That quest continues at Scotstoun on Friday, when Ulster are the visitors and Hastings believes all three of the final regular-season games need to be won to ensure that is the case. With Munster chasing hard just three points behind and having a far less daunting run-in than the Warriors, who follow up Friday with a trip to Leinster then the visit of bogey team Edinburgh, it is a different story from last season.
Glasgow romped to victory in Conference A, but then paid for a three-week lay-off as they flopped at home to Scarlets in the last four. They would rather have that problem to address than face the prospect of a semi-final away to Leinster for a shot at the Celtic Park final they are desperate to be in.
“It’s a huge game, back at home,” said Hastings of the Ulster clash. “If we’re being realistic about this competition we want to finish top of our Conference, we need to win our last three games in the regular season, so this game’s huge. Five points on Friday would be massive.”
He may be one of the more youthful members of Dave Rennie’s squad but said he had played his part in the “strong words” which had been exchanged in the wake of a 56-27 loss, which Hastings freely admitted was “an absolute hammering”, at Saracens in the Heineken Champions Cup quarter-final in London on Saturday.

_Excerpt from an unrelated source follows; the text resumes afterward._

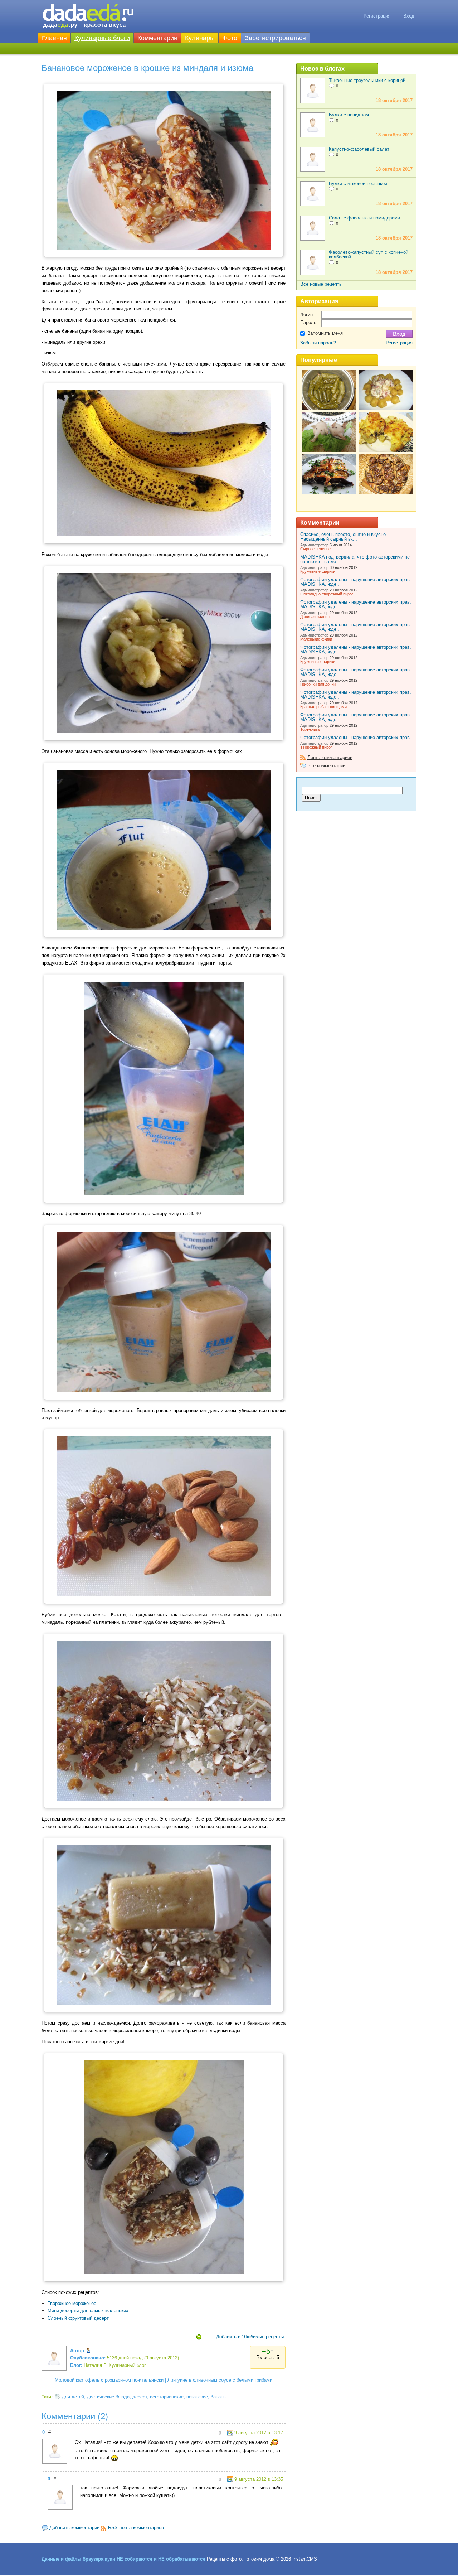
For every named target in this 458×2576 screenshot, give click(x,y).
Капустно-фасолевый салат (359, 149)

“Being a fly-half you kind of have a big impact on the game and the decisions you make can affect a lot of the team performance, so I kind of have to speak as well,” said Hastings.
“We spoke about it – we’ve got to go through the game, which is painful at the best of times. It’s not easy, but you’ve got to go and watch all the stuff and learn from it, which we did on Monday morning.
“Take a lesson from it but, ultimately, we’ve got to put it behind us now. We’ve got three massive games coming up to finish off our regular season, so we’ll look forward to that now.”
Hastings didn’t shy away from the fact that the Glasgow players’ pride had been badly dented after that seven-try working over by the English giants, with frustration and a hint of embarrassment the overrisding emotions.
“Yeah, of course. Both of those things,” he said with a wince. “At half-time we felt like when we went inside to the sheds we’d managed to get a foothold back in the game – we kicked two penalties. Then we nearly scored at the end of the half – we were right on their line and got bundled into touch.
“If we’d kicked another three [points] there or even scored we were right back in that game. I think the most disappointing thing was the way we came out in the second half and they just were kind of all over us for 20 minutes. We just didn’t have any ball. We spoke about it as a back line. We barely touched it in the first 20 minutes of the second half.
“So I think, yeah, frustration is one thing. Of course we’re embarrassed. At the end of the day we got absolutely hammered. They’re a quality side and they took their chances. Yeah, I think those two things [frustration and embarrassment] sum it up pretty much.”
Hastings refuted any suggestion there might be lingering psychological wounds carried into the remainder of the season. “No, it doesn’t knock you off your stride,” he said. “We’ve lost games this season – we’ve had some losses where we definitely should have won. So I don’t think it knocks you off your stride: if anything, it just hammers home that losing feeling after a game.
“We were knocked out of a competition and you don’t want to feel that again, so ultimately we don’t want to lose again for the rest of the season. We want to win that trophy.”